Former Florida head coach Urban Meyer won the 2006 BCS National Championship in his second year in Gainesville. Current Alabama head coach Nick Saban led Alabama to an undefeated regular season and within one quarter of the BCS National Championship Game in 2008. Former Auburn head coach Gene Chizik hoisted the crystal football following the 2010 season—his second on the Plains.
Florida head coach Will Muschamp kept that tradition alive in 2012, leading the Gators to an 11-1 regular-season record and a berth in the Sugar Bowl in his second year at the helm.
Talk about setting the bar high for yourself.
Can the Gators take the next step in 2013, play for the SEC Championship out of the wide open SEC East and thrust themselves back into the BCS National Championship picture?
It's going to take some work.
Florida wasn't so much embarrassed in its 33-23 loss to Louisville in the Sugar Bowl as much as it was exposed.
The Gators relied on defense and the ground game all season long, but when the defense let the team down in New Orleans, offensive coordinator Brent Pease and quarterback Jeff Driskel were simply unable to mount any sort of sustained comeback through the air.
An offseason of work as the starting quarterback should help Driskel's development, and the arrival of five wide receivers in the class of 2013—including three with four stars, according to 247Sports.com—should give the passing game a small boost, too.
However, that may not be good enough.
Thanks to the departure of seven starters, Florida is going through a massive overhaul on the defensive side of the football, and will have to find someone—likely Matt Jones—to replace departed running back Mike Gillislee.
Sure, the Gators have recruited well.

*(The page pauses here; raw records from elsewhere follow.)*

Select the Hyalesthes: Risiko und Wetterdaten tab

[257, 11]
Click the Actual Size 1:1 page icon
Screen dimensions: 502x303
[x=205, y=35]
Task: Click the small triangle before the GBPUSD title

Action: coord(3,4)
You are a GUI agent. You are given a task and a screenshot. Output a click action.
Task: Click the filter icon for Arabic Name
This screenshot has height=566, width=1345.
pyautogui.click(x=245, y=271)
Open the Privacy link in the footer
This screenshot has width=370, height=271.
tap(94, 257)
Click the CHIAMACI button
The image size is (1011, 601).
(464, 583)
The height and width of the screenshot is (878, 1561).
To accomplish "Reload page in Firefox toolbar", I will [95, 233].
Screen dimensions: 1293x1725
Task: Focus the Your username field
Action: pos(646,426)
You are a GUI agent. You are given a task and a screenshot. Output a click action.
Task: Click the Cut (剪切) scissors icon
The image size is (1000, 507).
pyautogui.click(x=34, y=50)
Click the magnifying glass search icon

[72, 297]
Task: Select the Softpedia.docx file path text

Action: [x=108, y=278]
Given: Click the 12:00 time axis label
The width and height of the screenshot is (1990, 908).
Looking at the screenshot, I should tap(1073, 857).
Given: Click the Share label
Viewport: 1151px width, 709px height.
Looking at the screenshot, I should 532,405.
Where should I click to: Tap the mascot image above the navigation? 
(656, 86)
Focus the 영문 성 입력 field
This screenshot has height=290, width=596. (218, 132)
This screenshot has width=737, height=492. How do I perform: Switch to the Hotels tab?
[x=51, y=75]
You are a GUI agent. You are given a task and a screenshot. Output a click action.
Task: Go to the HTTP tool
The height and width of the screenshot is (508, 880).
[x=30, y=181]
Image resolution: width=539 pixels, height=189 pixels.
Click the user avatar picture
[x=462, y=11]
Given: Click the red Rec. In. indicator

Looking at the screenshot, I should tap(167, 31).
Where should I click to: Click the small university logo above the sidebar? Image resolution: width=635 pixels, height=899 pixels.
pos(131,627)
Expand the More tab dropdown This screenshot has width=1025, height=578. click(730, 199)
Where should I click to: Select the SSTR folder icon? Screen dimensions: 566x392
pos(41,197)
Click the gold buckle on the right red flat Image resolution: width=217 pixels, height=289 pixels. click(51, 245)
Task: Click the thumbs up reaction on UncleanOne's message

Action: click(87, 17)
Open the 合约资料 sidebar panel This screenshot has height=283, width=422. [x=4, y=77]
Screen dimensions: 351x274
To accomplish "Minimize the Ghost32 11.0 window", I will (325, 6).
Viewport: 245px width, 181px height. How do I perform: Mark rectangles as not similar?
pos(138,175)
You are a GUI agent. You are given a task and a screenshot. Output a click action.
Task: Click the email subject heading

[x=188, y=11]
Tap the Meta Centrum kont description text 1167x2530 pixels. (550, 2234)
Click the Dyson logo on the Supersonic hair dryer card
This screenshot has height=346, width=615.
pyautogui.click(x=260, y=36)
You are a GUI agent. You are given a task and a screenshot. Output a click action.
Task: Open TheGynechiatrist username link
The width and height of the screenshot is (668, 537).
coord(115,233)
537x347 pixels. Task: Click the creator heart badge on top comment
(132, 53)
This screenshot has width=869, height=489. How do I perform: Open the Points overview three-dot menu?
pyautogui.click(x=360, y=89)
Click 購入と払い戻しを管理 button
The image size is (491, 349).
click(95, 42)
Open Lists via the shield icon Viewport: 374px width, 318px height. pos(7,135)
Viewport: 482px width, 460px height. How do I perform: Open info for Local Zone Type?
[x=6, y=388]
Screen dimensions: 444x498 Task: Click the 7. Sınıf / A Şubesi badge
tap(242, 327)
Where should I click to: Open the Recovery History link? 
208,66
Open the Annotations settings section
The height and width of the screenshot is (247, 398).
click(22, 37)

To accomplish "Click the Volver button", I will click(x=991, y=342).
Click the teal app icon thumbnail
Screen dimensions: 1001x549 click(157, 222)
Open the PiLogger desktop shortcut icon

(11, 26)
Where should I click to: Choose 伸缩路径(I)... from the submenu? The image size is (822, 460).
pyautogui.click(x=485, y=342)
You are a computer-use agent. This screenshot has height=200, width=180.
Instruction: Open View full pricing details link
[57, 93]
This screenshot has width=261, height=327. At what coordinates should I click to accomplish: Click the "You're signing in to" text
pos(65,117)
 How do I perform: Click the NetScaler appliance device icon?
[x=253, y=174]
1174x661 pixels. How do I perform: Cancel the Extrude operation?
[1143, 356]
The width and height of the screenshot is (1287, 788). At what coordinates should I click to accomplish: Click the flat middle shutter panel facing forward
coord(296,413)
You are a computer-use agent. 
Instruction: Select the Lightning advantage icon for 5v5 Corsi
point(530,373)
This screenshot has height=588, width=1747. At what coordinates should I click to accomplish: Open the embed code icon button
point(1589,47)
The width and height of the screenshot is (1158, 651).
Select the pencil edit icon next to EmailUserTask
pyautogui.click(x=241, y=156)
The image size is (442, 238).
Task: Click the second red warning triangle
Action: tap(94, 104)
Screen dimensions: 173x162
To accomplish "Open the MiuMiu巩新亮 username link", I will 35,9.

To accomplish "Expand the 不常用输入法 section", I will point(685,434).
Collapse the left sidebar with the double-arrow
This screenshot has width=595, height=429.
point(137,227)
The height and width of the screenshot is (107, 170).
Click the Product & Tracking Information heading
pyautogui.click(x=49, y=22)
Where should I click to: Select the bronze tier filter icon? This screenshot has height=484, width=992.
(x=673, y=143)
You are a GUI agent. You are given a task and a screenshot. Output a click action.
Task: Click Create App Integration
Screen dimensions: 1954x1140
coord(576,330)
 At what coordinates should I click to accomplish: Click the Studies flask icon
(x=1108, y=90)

Players like defensive ends Dante Fowler, Jr. and Jonathan Bullard should grow into stars. The return of Ronald Powell from injury should go a long way towards stabilizing that defense, too. However, that's still a lot of roster turnover to overcome.
The schedule doesn't exactly set up well, either. In addition to tough out-of-conference games at Miami (Fla.) and vs. Florida State, the Gators visit annual cross-division rival LSU on Oct. 12, try to break their two-game losing streak to Georgia in Jacksonville on Nov. 2 and travel to South Carolina to close out the SEC schedule on Nov. 16.
What will Florida do in 2013?
Navigating that schedule to a point of getting back into title contention with so many question marks won't be easy.
There's no doubt that Florida was ahead of schedule in 2012, but what's done is done. Whether it's fair or not, expectations for the program are back to the somewhat expected level of competing for SEC and national titles on a regular basis.
There's a lot of uncertainty in the SEC East. Georgia lost 10 key contributors from its defense, South Carolina has to replace running back Marcus Lattimore and six senior starters from its defense, Vanderbilt is still building and Tennessee is still a year or two away from getting back into legitimate contention.
The door is certainly open for Florida to make it back to the Georgia Dome as the champions of the SEC East. However, the division is more likely to beat itself up in 2013 than it is to produce a national title contender. That may mean that Florida will be stuck in neutral for the next 12 months or so.
Judging from the way Muschamp is recruiting, it looks like that will only be temporary.